Appellants' remaining challenge is to the conclusion of the courts below that this transfer concealed an asset and that an act occurring seven years before bankruptcy is within the reach of section 727(a)(2)(A).

1. Transfers of title that constitute concealment

Concealing property for purposes of section 727(a)(2)(A) can be accomplished by a transfer of title coupled with the retention of the benefits of ownership. 4 We examine first whether the transfer of title in this case had the character of a sham transaction.

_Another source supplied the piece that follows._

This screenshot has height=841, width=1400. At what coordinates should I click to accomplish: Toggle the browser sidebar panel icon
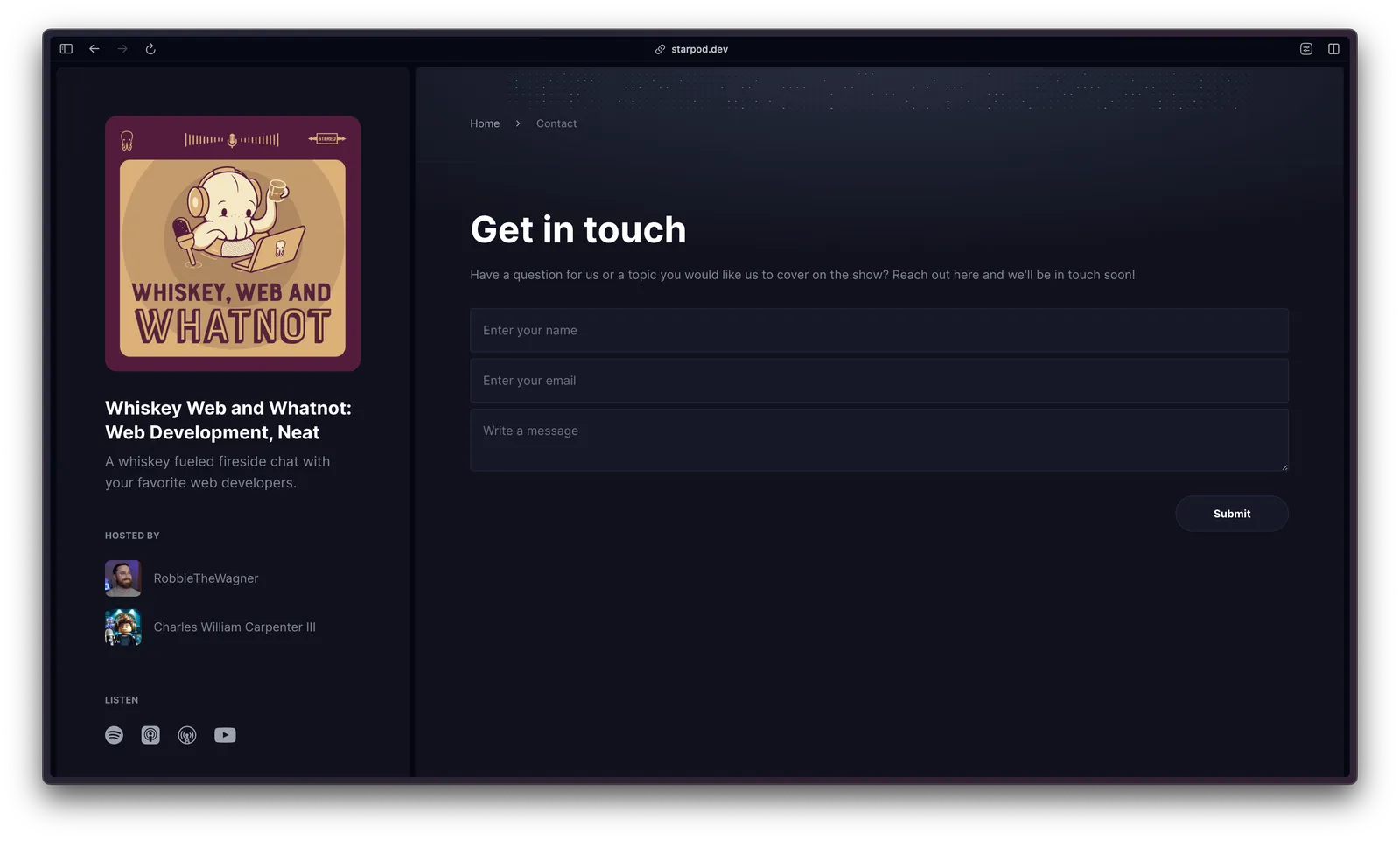point(66,49)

Something of the nature of the distinction between a transfer that divests one of all significant interest in property and a transfer that purports to do so but actually does not may be generally illustrated by two bankruptcy court decisions involving musical instruments. In McCue v. Gailbraith (In re Gailbraith), 17 B.R. 302 (Bankr.M.D.Fla.1982), the bankrupt, a professional musician, claimed he had sold his $10,000 Wurlitzer electric organ to his roommate about three years before bankruptcy. After the "sale," however, the organ remained in place, and the bankrupt's access to and use of the organ, which included playing it in performances, was uninterrupted. Discharge was denied on the ground that the bankrupt had engaged in continuing concealment. Id. at 305. 5

In the contrasting case, Wisconsin Finance Corp. v. Ries (In re Ries), 22 B.R. 343 (Bankr.W.D.Wis.1982), the bankrupts sold to an unnamed third party a piano in which a creditor had a security interest. In the absence of any evidence showing the bankrupts' continued control or use of the piano, the court permitted discharge, id. at 345-46, although the specific debt they owed the holder of the security interest in the piano was held to be nondischargeable under a section 523 exception, id. at 346-48. 6

Construing section 727(a)(2)(A), the Seventh Circuit wrote, "The transfer of title with attendant circumstances indicating that the bankrupt continues to use the property as his own is sufficient to constitute a concealment." Friedell v. Kauffman (In re Kauffman), 675 F.2d 127, 128 (7th Cir.1981) (per curiam). In evaluating the bankrupt's use of a house after the bankrupt had transferred legal title, Kauffman looked to factors including living in the house and paying taxes and insurance on the property. Id. In Kauffman, such ...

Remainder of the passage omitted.